Rabbi Gil Student writes on Hirhurim:
Atid published a new booklet, Teaching Toward Tomorrow: Setting an Agenda for Modern Orthodox Education, that contains essays from a symposium on the current state and future directions of Modern Orthodox education. The essays are fascinating and, I found, somewhat depressing. Basically, educators and scholars sat down to write what they consider the biggest problems. However, there was such wide disagreement that you basically have a long laundry list of terrible problems. The authors were so far apart that there are three different essays trying to sum up the discussion.
In a few sections of my recently published book "The Tenacity of Unreasonable Beliefs: Fundamentalism and the Fear of Truth" I touch upon modern orthodox Jewish education. I think my comments there are relevant to this posting by Gil.
"Does belief in TMS and related Orthodox doctrines have any negative intellectual consequences?
I think that it does…
I…have in mind the educational consequences of the Orthodox approach for the ways in which their children will learn to think about religious and moral questions. The attempt to suppress serious exposure to biblical scholarship is futile with respect to young people who are intelligent, intellectually curious, and who take seriously the professed Orthodox belief in the value of emet—truth. Although some modern Orthodox day schools do expose their students to biblical scholarship, with a traditional ‘‘spin,’’ the bright student will sooner or later see the spin for what it is—an attempt to indoctrinate rather than to educate—and he or she may become bitter at his teachers and school for underestimating his intelligence. Many Orthodox day schools do not even acknowledge the world of biblical scholarship despite the fact that their students are spending years studying the Hebrew Bible. Every so often these youth will encounter in the mass media, in their private reading, or later, in a college course references to and findings of biblical scholarship that contradict what they have been taught in their Orthodox day school." (pages 64-65).
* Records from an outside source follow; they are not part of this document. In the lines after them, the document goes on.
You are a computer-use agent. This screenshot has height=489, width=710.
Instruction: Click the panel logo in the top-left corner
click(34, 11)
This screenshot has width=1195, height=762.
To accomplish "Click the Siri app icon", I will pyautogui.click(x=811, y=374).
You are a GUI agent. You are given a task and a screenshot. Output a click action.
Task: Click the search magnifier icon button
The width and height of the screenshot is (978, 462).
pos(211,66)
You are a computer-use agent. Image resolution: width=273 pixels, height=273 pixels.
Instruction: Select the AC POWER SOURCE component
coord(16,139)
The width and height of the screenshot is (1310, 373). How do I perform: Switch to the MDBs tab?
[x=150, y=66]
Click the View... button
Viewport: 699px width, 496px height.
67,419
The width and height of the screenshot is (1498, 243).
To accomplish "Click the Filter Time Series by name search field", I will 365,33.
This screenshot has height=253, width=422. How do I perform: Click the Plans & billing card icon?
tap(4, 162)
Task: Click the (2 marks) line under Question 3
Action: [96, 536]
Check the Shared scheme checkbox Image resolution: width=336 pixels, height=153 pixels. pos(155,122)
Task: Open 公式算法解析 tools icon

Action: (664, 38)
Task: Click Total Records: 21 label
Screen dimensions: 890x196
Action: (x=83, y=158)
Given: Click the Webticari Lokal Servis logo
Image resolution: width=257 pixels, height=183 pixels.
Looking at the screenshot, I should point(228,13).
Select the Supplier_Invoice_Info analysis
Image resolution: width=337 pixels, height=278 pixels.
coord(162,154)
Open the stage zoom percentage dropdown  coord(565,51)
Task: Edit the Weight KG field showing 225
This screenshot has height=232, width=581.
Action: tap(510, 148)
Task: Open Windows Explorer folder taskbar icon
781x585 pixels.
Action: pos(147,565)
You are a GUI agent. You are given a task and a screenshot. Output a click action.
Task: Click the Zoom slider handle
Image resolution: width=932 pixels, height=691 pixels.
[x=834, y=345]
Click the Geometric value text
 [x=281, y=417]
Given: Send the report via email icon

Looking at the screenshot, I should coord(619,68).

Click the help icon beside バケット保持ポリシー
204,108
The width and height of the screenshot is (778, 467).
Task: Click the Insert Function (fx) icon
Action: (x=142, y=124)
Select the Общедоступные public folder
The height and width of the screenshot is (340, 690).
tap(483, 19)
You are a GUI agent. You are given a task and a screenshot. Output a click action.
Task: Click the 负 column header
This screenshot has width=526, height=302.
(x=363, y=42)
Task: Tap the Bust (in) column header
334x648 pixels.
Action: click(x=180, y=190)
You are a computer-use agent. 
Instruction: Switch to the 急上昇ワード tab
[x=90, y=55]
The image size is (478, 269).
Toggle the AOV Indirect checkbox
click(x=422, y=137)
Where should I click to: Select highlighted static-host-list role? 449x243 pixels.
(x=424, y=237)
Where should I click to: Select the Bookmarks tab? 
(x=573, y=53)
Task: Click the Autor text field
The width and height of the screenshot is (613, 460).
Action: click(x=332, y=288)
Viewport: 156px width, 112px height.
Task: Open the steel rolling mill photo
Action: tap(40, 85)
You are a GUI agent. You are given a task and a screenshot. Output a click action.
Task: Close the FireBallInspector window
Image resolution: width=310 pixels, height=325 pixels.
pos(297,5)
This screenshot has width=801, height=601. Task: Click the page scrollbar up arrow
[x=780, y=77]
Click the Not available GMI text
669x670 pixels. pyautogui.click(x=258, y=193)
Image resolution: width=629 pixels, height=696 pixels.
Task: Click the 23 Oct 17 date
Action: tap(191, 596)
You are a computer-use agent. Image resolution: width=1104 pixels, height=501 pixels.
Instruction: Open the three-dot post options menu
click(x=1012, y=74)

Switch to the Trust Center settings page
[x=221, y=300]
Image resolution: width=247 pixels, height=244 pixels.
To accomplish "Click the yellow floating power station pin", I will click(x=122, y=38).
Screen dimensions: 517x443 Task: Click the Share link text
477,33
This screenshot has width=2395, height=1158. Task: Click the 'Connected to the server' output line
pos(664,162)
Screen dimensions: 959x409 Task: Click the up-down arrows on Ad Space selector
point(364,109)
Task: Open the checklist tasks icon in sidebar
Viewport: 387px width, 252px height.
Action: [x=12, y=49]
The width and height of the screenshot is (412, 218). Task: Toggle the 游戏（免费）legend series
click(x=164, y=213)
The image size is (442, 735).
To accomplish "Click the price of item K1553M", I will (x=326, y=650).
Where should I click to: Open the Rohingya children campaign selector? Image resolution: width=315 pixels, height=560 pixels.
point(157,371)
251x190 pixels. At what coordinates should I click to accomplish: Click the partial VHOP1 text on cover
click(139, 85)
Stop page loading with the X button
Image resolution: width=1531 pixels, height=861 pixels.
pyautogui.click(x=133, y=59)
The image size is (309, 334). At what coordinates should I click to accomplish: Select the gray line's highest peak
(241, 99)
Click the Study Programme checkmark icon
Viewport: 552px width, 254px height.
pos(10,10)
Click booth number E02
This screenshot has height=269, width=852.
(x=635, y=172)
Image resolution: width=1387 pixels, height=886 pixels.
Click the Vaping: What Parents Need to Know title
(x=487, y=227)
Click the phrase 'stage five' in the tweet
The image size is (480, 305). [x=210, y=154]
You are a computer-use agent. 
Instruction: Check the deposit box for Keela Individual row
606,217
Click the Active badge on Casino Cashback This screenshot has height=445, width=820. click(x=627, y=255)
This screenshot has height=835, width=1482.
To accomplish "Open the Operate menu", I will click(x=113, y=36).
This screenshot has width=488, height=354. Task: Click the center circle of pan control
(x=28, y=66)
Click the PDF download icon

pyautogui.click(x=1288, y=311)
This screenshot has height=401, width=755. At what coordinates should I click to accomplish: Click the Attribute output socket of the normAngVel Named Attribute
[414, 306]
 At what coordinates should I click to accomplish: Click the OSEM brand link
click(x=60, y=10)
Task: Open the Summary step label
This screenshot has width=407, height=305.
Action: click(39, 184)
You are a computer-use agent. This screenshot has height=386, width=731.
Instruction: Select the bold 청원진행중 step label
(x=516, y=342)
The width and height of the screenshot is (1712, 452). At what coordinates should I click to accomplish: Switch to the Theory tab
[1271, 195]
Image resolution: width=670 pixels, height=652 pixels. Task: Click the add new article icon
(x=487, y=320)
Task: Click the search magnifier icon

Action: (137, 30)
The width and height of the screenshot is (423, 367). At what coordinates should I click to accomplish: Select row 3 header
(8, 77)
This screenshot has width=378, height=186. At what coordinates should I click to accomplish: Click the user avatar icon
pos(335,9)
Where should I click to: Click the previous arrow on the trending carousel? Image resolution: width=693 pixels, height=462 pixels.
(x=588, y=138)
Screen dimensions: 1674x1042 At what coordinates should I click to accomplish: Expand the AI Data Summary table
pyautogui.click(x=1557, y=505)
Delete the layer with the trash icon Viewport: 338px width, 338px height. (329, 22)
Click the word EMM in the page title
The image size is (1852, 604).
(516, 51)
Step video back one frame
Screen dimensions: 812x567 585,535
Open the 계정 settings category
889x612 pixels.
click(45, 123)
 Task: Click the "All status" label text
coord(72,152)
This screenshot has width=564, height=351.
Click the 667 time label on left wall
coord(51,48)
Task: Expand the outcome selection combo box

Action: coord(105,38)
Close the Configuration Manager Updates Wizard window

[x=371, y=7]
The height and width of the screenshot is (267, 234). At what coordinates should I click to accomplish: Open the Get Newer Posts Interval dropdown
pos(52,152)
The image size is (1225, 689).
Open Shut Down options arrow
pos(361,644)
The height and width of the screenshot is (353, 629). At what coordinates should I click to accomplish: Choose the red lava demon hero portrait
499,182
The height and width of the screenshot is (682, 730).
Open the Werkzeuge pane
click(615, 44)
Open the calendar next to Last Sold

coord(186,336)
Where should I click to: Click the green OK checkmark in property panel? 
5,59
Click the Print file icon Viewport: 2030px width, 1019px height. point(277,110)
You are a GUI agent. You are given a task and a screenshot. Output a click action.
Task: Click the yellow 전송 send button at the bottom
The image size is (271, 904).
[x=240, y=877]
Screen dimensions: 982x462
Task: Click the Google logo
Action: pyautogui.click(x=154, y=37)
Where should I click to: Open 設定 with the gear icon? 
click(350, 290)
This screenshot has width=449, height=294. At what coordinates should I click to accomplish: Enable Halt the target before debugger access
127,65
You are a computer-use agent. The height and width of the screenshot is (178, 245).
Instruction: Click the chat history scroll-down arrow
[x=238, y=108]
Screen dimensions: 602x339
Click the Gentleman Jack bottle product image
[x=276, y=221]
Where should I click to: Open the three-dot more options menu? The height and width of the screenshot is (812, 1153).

"… Are the tough challenges to Orthodox Judaism from history, archaeology, and biblical scholarship simply to be ignored by Orthodox educational institutions, including modern Orthodox ones?
This is what occurs daily in Orthodox schools, including modern ones…
…is it reasonable to teach Torah as TMS without expecting or encouraging students who are being taught to think critically in their general studies to apply those same critical skills to the assertions of the tradition? And if the students do challenge the tradition because they become aware of biblical and other scholarship, as one would expect of a significant portion of students of high intellectual caliber in modern Orthodox day schools, what is the modern Orthodox response to their critical examination of the beliefs that Orthodoxy is attempting to indoctrinate?" (pages 189-190).
Whatever the year or two in Israel is meant to do is irrelevant. It allows kids a year to grow and mature (or even just blow off steam) without the pressure of grades in an environment conducive to developing an appreciation for learning.
The payoff is that when they go to college they are able to orient themselves and function without having to deal with the "OMG, I’m free" experience at the same time.
From personal experience and talking with others who teach at the undergrad level: more than 50% of 18-19 year olds are not prepared for college. Not simply because they bearley learned to read and can’t write a coherent sentence, but because they are emotionally immature. If nothing else, the year in Israel helps to avoid this problem.
The best thing we could do for higher education in America is to make kids do something else first for a year.